President Putin’s advisor is set to head Russia’s Central Bank

On 12 March, President Vladimir Putin recommended Elvira Nabiullina as a candidate for the head of the Central Bank of Russia. Nabiullina served as minister for economic development between 2007 and 2012 and is currently serving as Putin´s economic advisor. However, Putin proposed that Sergei Ignatyev, the present chairman of the Central Bank, should continue his work for the bank, as Nabiullina’s advisor.The approval of Nabiullina as a candidate for this position by the State Duma, where the pro-Kremlin party has a majority, will be a mere formality. She will take her new post at the end of June, when Ignatyev’s third term has ended. Since this is already his third term in office, pursuant to Russian legal regulations, Ignatyev may not be re-appointed chairman of the Russian Central Bank again.




  • Elvira Nabiullina has been specialising in economic policy for years, and has no great expertise as a banker. However, it is of greater importance that she has been a trusted and dedicated aide to Putin for many years. The news that she is set to head Russia’s Central Bank came as a surprise to financial circles, but most analysts still greeted her candidacy with approval. Putting her forward as a candidate for this position may be seen as a compromise between the supporters of a hard-line monetary policy and those who would like the Central Bank to become involved in the process of stimulating economic growth.

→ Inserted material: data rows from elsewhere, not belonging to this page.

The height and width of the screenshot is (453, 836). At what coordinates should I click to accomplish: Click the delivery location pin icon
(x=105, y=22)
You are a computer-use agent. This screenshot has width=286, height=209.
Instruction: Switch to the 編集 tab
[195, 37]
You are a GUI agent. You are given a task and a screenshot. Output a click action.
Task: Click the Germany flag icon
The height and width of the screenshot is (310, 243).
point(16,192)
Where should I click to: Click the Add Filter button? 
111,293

  • One should expect that Nabiullina as the head of the Central Bank will implement the tasks of the monetary policy set for 2013 and for 2014–2015, the overriding goal of which is to maintain financial stability through the adjustment of interest rates and to keep the rate of inflation within a 5–6% limit this year, and within a 4–5% limit in 2014–2015. This expectation is reasonable, given the fact that the present chairman will continue serving the bank as an advisor to his successor. On the other hand, the Central Bank, influenced by suggestions from the Kremlin, could still take measures aimed at stimulating the Russian economy.

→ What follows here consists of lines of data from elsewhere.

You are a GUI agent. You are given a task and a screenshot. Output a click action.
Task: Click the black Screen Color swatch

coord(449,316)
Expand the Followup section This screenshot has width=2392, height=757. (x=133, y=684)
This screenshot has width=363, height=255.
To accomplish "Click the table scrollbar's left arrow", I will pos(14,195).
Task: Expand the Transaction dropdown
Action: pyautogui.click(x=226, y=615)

  • The fact that President Putin has recommended Nabiullina as a candidate for the head of the Russian Central Bank makes it clear that he wishes to keep control of this statutorily independent body. His decision may also have been linked to the government’s announcement that its representatives would become members of the Central Bank’s Board of Directors. One of the arguments the government has raised to support its decision is that the Federal Financial Markets Service is set to be merged into the structure of the Central Bank. As a consequence, the bank – being the sole regulator – will take control and supervision over all financial market institutions: banks, financial and insurance agencies, and funds. All of these have hitherto been supervised by the government.